The proudest moment of Jessie Vargas’ young life came a few years ago when he purchased his parents a home in Summerlin, a large master-planned community in northwest Las Vegas.
It was, the two-time world champion said, a long-time dream he was able to fulfill as a result of his success in boxing.
But it wasn’t long before he saw his parents again. His parents moved back in with him, occupying the second story of his Las Vegas home, while he has the first. And his two sisters have moved in with him as well.
It’s another sign of his success as a fighter, even though he’s the perennial underdog. He’ll fight Mikey Garcia on Saturday (8 p.m. ET, DAZN) in Frisco, Texas, and, as if often the case, will go in as a decided underdog.
Garcia (39-1, 30 KOs) is a -550 favorite at the MGM Grand Sports Book to win the welterweight bout. Vargas, despite being the naturally bigger man, is +440.
Vargas, who is 29-2-2 with 11 KOs, has only lost to elite fighters Manny Pacquiao and Timothy Bradley. His draws were against Adrien Broner and Thomas Dulorme.
He is puzzled by why he’s always an underdog, though Garcia was a consensus pick on most pound-for-pound lists of the world’s best boxers until his loss 11 months ago to Errol Spence Jr.
Vargas, who is one of the nicest guys in boxing, suspects his affable demeanor is what leads people to doubt him.
“I don’t know what it is for sure, and it’s frustrating and honestly, it’s p—ing me off a bit,” he said. “Excuse my language, but it’s hard to take. I don’t get why people look at me the way they do. They doubted me the first time I became a world champion. Then, I fought Sadam Ali, who was a boogeyman in the division at the time, and won my second title and they were still doubting me. I don’t get the credit I deserve but I continue to work hard and it fuels me.
“I’m from the hood. You put me in a rough neighborhood and believe me, I’m OK. But that’s not the image I want the young fans to see. I want to be looked at as a positive role model and a person who supports the community. I want to help the kids who are in need and need a role model to look up to to show them the way.”
Vargas conducts himself similarly to the way that Garcia has always carried himself. Both have invested their money and Garcia has long worked in real estate.
Vargas said he’s been investing for several years and hopes that by the time his boxing career is complete, he’ll be set for life and won’t have to work if he doesn’t want to do so.
He hopes to turn an upset win over Garcia into a rematch with Pacquiao or a bout with Spence, both of which would be lucrative and place him near the top of the division.
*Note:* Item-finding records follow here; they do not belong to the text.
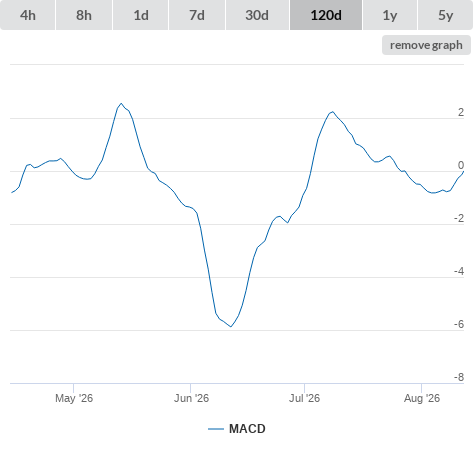The image size is (474, 455).
Task: Choose the 7d time span
Action: coord(197,15)
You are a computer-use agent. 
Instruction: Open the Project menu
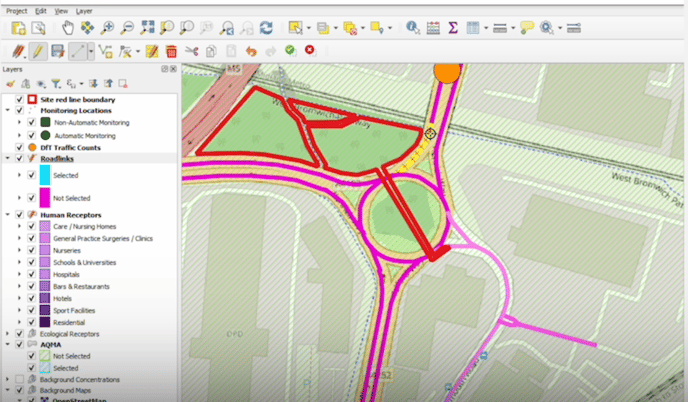[16, 9]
Garcia’s only defeat came last March in a bout with Spence, and he’s never been stopped. Vargas’ goal is to become the first to do so.
“It’s in my mind,” he said of a finish of Garcia. “I mean, I think that would show the work I’ve done and the improvements I have made. I know everyone says this because they feel it’s something they need to say, but I’ve had the best camp of my career and I feel like I’ve taken a couple of big steps [forward]. I’m so confident and enthused and energized.
“I have a good tactical game plan to help me to win this fight, but everything is on point and coming together. My strength and conditioning has been terrific and I want to show the power I possess now. This is going to be a gigantic victory for me.”
If he gets it, he’ll be able to put away the tired old narrative that he’s not quite good enough forever.
“I try to be a good person and give off a positive image, but I can also fight, man,” Vargas said. “I want to prove I’m the best in this division and for me, it begins with Mikey. They won’t be able to question me any more after this.”